Many of the GAWDA manufacturing members met at the annual WEMCO meeting in San Juan. A significant question revolved around whether or not the traditional supply chain relationships between manufacturers and distributors would remain viable in an atmosphere wherein electronic business supply chains were gaining ever increasing prominence. The consensus of those attending was that B2B electronic transactions in the welding and gases distribution vertical was trailing other industrial products supply chains. Conference presenters identified a few reasons for these conclusions and suggested reasonable remedies.
It was documented that less than 40% of a manufacturer’s products are adequately displayed on the owner’s web site. Further, the quality of content display is inconsistent, and, in many cases, not sufficiently detailed for definitive research. Further, in the cases of packaged gases distributors, gases and associated gases delivery systems content is nearly non-existent; yet they represent between 50% and 70% of the distributors’ sales. This means that integrated electronic links between suppliers and their GAWDA distributor partners do not provide end users with a unified package of goods and services.
The lag in moving these systems collaboration forward resides in the fact that most distributor ERP platforms were specifically designed to manage gas sales, and track and record cylinder asset movement. They were never envisioned to connect directly with either end of the supply chain to enable electronic commerce.
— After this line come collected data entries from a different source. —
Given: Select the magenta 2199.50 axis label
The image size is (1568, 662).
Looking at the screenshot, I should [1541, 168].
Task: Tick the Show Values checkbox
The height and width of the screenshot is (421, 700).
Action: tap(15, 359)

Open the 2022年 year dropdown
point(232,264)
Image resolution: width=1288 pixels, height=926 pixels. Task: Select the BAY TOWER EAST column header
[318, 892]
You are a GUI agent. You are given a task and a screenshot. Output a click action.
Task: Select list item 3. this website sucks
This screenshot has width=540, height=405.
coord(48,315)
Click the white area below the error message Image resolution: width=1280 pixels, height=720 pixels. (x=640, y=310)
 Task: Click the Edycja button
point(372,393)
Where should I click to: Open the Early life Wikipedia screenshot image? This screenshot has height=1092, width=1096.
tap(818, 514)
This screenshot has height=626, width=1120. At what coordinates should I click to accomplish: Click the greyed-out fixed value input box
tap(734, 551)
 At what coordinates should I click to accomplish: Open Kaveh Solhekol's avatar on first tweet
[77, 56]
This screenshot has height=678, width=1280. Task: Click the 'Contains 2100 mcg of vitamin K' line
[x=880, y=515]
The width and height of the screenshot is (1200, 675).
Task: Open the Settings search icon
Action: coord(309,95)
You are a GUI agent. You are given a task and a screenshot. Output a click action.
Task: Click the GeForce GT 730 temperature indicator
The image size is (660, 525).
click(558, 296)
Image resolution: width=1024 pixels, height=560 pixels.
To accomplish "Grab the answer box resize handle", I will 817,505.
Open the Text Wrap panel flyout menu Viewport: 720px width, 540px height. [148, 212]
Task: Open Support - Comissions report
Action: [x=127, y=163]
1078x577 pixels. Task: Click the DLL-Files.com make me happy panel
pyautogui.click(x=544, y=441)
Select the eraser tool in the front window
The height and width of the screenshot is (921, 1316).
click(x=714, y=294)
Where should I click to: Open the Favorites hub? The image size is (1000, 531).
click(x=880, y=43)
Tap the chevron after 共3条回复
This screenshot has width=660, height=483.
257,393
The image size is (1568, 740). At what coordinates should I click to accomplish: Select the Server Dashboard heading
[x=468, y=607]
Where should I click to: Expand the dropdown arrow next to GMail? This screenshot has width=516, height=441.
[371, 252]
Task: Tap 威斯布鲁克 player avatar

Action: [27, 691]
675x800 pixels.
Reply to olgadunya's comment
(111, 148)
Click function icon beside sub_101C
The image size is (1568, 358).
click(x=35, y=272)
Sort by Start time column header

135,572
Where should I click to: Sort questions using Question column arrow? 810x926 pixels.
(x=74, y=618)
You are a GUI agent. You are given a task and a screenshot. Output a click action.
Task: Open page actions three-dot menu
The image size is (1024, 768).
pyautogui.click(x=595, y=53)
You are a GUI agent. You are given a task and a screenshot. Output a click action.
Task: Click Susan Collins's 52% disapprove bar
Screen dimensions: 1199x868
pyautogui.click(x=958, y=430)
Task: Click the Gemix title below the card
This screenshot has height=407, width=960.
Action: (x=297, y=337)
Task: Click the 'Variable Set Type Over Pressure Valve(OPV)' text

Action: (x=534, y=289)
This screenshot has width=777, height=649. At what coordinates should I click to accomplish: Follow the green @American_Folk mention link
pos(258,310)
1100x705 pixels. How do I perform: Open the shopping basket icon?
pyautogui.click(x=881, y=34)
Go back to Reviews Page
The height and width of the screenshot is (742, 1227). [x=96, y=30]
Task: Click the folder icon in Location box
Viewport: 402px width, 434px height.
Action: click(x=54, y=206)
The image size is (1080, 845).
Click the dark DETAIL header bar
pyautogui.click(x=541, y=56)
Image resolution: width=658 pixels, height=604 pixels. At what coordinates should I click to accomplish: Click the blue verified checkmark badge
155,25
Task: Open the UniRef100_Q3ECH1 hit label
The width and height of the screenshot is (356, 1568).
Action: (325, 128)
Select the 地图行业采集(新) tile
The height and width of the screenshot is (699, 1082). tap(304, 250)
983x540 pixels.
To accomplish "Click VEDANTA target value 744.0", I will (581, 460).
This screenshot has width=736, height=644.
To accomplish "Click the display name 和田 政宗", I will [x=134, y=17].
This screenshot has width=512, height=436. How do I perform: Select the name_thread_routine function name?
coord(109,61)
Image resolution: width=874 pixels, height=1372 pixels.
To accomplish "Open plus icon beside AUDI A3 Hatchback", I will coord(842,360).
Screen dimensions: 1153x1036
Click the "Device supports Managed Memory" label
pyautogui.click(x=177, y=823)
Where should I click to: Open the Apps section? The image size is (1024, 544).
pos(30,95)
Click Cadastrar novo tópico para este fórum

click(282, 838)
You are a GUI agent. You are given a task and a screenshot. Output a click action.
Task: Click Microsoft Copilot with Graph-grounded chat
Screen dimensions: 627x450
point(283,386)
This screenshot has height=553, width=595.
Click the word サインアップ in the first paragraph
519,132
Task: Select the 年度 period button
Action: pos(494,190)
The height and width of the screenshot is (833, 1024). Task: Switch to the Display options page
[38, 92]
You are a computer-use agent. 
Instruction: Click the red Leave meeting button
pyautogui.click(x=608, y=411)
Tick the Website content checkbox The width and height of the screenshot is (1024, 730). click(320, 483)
There is some need for urgency. It is well documented across the Industrial products distribution sectors that once a manufacturer secures a smoothly performing ecommerce channel, the prospect of his returning to a former relationship is unlikely – confirming the adage of “DON’T MESS WITH SUCCESS!”
Lessons learned as suppliers and distributors move forward include improving both quantity and quality of syndicated web presence content, deploying API collaborated ecommerce platforms that allow for online connections between supply chain partner sites and consuming clients, and effectively marketing the progress. Through cooperative efforts, the value of supplier and local distributor coordination will better meet or exceed the customers’ expectations.
As we have learned over many years of confronting disruption, GAWDA member companies display an enormous level of resiliency. They will once again not only meet these challenges head on – they will reappear in a better place than they began.